### WHAT YOU SHOULD DO
Rewrite every one of the rows below as a JSON list of strings, with one string per line and blank lines left out.

-- -- --

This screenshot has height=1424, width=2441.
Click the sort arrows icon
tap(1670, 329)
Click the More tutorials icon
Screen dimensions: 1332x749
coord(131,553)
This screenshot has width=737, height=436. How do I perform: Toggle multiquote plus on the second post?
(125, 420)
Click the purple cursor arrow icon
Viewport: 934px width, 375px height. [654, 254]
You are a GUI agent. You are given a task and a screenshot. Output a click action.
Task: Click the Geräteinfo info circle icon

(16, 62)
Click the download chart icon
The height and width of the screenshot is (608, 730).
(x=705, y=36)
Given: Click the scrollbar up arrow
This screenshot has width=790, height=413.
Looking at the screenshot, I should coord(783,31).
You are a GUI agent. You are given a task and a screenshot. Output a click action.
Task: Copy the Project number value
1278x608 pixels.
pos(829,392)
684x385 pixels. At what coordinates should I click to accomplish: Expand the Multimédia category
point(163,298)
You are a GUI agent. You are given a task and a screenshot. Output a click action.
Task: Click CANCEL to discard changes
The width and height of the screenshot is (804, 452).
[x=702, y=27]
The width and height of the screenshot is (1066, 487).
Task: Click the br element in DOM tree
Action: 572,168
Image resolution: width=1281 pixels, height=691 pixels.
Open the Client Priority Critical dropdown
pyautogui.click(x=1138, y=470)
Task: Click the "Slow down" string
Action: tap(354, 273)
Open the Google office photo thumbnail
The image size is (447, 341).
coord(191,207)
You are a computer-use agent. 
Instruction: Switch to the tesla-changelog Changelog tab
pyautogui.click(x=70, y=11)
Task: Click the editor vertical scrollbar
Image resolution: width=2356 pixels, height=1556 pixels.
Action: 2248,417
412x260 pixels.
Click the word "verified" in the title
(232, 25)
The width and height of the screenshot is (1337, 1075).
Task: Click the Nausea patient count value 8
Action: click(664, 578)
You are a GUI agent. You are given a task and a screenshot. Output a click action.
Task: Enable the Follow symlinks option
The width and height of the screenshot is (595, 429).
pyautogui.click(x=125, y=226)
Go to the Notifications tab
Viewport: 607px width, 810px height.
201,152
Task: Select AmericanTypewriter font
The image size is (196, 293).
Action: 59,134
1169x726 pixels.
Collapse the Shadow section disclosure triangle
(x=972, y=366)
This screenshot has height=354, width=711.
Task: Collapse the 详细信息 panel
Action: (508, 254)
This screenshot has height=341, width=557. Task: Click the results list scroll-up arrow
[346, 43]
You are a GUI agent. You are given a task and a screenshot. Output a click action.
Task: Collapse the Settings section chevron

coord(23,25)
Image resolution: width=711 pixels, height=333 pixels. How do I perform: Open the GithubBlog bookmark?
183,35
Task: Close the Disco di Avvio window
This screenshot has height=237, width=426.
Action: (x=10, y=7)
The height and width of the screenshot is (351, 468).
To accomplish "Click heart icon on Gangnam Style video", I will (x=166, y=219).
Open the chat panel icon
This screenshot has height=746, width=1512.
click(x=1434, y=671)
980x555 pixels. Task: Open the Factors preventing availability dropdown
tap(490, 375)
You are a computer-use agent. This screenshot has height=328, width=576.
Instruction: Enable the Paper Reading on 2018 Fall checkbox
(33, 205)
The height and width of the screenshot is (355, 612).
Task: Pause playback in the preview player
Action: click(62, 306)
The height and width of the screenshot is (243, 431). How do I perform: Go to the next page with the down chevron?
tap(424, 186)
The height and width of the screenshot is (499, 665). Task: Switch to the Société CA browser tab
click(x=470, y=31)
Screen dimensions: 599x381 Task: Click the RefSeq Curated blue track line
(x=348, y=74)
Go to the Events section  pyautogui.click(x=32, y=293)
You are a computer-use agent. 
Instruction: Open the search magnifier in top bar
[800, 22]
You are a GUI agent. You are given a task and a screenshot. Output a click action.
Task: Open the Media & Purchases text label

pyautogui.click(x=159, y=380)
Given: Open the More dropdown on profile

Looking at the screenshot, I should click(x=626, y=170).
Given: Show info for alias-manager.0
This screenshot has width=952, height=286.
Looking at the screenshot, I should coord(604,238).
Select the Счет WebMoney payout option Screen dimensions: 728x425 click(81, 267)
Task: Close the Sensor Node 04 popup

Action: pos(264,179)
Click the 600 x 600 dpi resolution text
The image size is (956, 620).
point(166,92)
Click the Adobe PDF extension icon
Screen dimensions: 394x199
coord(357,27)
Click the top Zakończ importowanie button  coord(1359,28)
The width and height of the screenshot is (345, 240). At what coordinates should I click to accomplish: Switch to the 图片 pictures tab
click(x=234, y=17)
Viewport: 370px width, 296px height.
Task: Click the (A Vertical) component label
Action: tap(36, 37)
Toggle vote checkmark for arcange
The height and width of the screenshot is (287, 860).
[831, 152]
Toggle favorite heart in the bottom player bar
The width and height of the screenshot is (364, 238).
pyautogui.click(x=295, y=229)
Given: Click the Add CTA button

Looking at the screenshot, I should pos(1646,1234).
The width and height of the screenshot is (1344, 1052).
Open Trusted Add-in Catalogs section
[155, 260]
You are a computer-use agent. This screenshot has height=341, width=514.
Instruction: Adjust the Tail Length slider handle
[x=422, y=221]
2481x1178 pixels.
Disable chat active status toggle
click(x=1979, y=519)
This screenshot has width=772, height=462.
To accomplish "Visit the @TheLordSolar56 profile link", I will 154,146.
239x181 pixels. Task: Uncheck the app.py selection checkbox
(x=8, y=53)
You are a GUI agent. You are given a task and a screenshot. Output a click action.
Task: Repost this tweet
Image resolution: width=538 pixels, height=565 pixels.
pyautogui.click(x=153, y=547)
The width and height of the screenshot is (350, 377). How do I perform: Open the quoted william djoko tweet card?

-- -- --

### SOLVED EXERCISE
[
  "This screenshot has height=1424, width=2441.",
  "Click the sort arrows icon",
  "tap(1670, 329)",
  "Click the More tutorials icon",
  "Screen dimensions: 1332x749",
  "coord(131,553)",
  "This screenshot has width=737, height=436. How do I perform: Toggle multiquote plus on the second post?",
  "(125, 420)",
  "Click the purple cursor arrow icon",
  "Viewport: 934px width, 375px height. [654, 254]",
  "You are a GUI agent. You are given a task and a screenshot. Output a click action.",
  "Task: Click the Geräteinfo info circle icon",
  "(16, 62)",
  "Click the download chart icon",
  "The height and width of the screenshot is (608, 730).",
  "(x=705, y=36)",
  "Given: Click the scrollbar up arrow",
  "This screenshot has width=790, height=413.",
  "Looking at the screenshot, I should coord(783,31).",
  "You are a GUI agent. You are given a task and a screenshot. Output a click action.",
  "Task: Copy the Project number value",
  "1278x608 pixels.",
  "pos(829,392)",
  "684x385 pixels. At what coordinates should I click to accomplish: Expand the Multimédia category",
  "point(163,298)",
  "You are a GUI agent. You are given a task and a screenshot. Output a click action.",
  "Task: Click CANCEL to discard changes",
  "The width and height of the screenshot is (804, 452).",
  "[x=702, y=27]",
  "The width and height of the screenshot is (1066, 487).",
  "Task: Click the br element in DOM tree",
  "Action: 572,168",
  "Image resolution: width=1281 pixels, height=691 pixels.",
  "Open the Client Priority Critical dropdown",
  "pyautogui.click(x=1138, y=470)",
  "Task: Click the \"Slow down\" string",
  "Action: tap(354, 273)",
  "Open the Google office photo thumbnail",
  "The image size is (447, 341).",
  "coord(191,207)",
  "You are a computer-use agent. ",
  "Instruction: Switch to the tesla-changelog Changelog tab",
  "pyautogui.click(x=70, y=11)",
  "Task: Click the editor vertical scrollbar",
  "Image resolution: width=2356 pixels, height=1556 pixels.",
  "Action: 2248,417",
  "412x260 pixels.",
  "Click the word \"verified\" in the title",
  "(232, 25)",
  "The width and height of the screenshot is (1337, 1075).",
  "Task: Click the Nausea patient count value 8",
  "Action: click(664, 578)",
  "You are a GUI agent. You are given a task and a screenshot. Output a click action.",
  "Task: Enable the Follow symlinks option",
  "The width and height of the screenshot is (595, 429).",
  "pyautogui.click(x=125, y=226)",
  "Go to the Notifications tab",
  "Viewport: 607px width, 810px height.",
  "201,152",
  "Task: Select AmericanTypewriter font",
  "The image size is (196, 293).",
  "Action: 59,134",
  "1169x726 pixels.",
  "Collapse the Shadow section disclosure triangle",
  "(x=972, y=366)",
  "This screenshot has height=354, width=711.",
  "Task: Collapse the 详细信息 panel",
  "Action: (508, 254)",
  "This screenshot has height=341, width=557. Task: Click the results list scroll-up arrow",
  "[346, 43]",
  "You are a GUI agent. You are given a task and a screenshot. Output a click action.",
  "Task: Collapse the Settings section chevron",
  "coord(23,25)",
  "Image resolution: width=711 pixels, height=333 pixels. How do I perform: Open the GithubBlog bookmark?",
  "183,35",
  "Task: Close the Disco di Avvio window",
  "This screenshot has height=237, width=426.",
  "Action: (x=10, y=7)",
  "The height and width of the screenshot is (351, 468).",
  "To accomplish \"Click heart icon on Gangnam Style video\", I will (x=166, y=219).",
  "Open the chat panel icon",
  "This screenshot has height=746, width=1512.",
  "click(x=1434, y=671)",
  "980x555 pixels. Task: Open the Factors preventing availability dropdown",
  "tap(490, 375)",
  "You are a computer-use agent. This screenshot has height=328, width=576.",
  "Instruction: Enable the Paper Reading on 2018 Fall checkbox",
  "(33, 205)",
  "The height and width of the screenshot is (355, 612).",
  "Task: Pause playback in the preview player",
  "Action: click(62, 306)",
  "The height and width of the screenshot is (243, 431). How do I perform: Go to the next page with the down chevron?",
  "tap(424, 186)",
  "The height and width of the screenshot is (499, 665). Task: Switch to the Société CA browser tab",
  "click(x=470, y=31)",
  "Screen dimensions: 599x381 Task: Click the RefSeq Curated blue track line",
  "(x=348, y=74)",
  "Go to the Events section  pyautogui.click(x=32, y=293)",
  "You are a computer-use agent. ",
  "Instruction: Open the search magnifier in top bar",
  "[800, 22]",
  "You are a GUI agent. You are given a task and a screenshot. Output a click action.",
  "Task: Open the Media & Purchases text label",
  "pyautogui.click(x=159, y=380)",
  "Given: Open the More dropdown on profile",
  "Looking at the screenshot, I should click(x=626, y=170).",
  "Given: Show info for alias-manager.0",
  "This screenshot has width=952, height=286.",
  "Looking at the screenshot, I should coord(604,238).",
  "Select the Счет WebMoney payout option Screen dimensions: 728x425 click(81, 267)",
  "Task: Close the Sensor Node 04 popup",
  "Action: pos(264,179)",
  "Click the 600 x 600 dpi resolution text",
  "The image size is (956, 620).",
  "point(166,92)",
  "Click the Adobe PDF extension icon",
  "Screen dimensions: 394x199",
  "coord(357,27)",
  "Click the top Zakończ importowanie button  coord(1359,28)",
  "The width and height of the screenshot is (345, 240). At what coordinates should I click to accomplish: Switch to the 图片 pictures tab",
  "click(x=234, y=17)",
  "Viewport: 370px width, 296px height.",
  "Task: Click the (A Vertical) component label",
  "Action: tap(36, 37)",
  "Toggle vote checkmark for arcange",
  "The height and width of the screenshot is (287, 860).",
  "[831, 152]",
  "Toggle favorite heart in the bottom player bar",
  "The width and height of the screenshot is (364, 238).",
  "pyautogui.click(x=295, y=229)",
  "Given: Click the Add CTA button",
  "Looking at the screenshot, I should pos(1646,1234).",
  "The width and height of the screenshot is (1344, 1052).",
  "Open Trusted Add-in Catalogs section",
  "[155, 260]",
  "You are a computer-use agent. This screenshot has height=341, width=514.",
  "Instruction: Adjust the Tail Length slider handle",
  "[x=422, y=221]",
  "2481x1178 pixels.",
  "Disable chat active status toggle",
  "click(x=1979, y=519)",
  "This screenshot has width=772, height=462.",
  "To accomplish \"Visit the @TheLordSolar56 profile link\", I will 154,146.",
  "239x181 pixels. Task: Uncheck the app.py selection checkbox",
  "(x=8, y=53)",
  "You are a GUI agent. You are given a task and a screenshot. Output a click action.",
  "Task: Repost this tweet",
  "Image resolution: width=538 pixels, height=565 pixels.",
  "pyautogui.click(x=153, y=547)",
  "The width and height of the screenshot is (350, 377). How do I perform: Open the quoted william djoko tweet card?"
]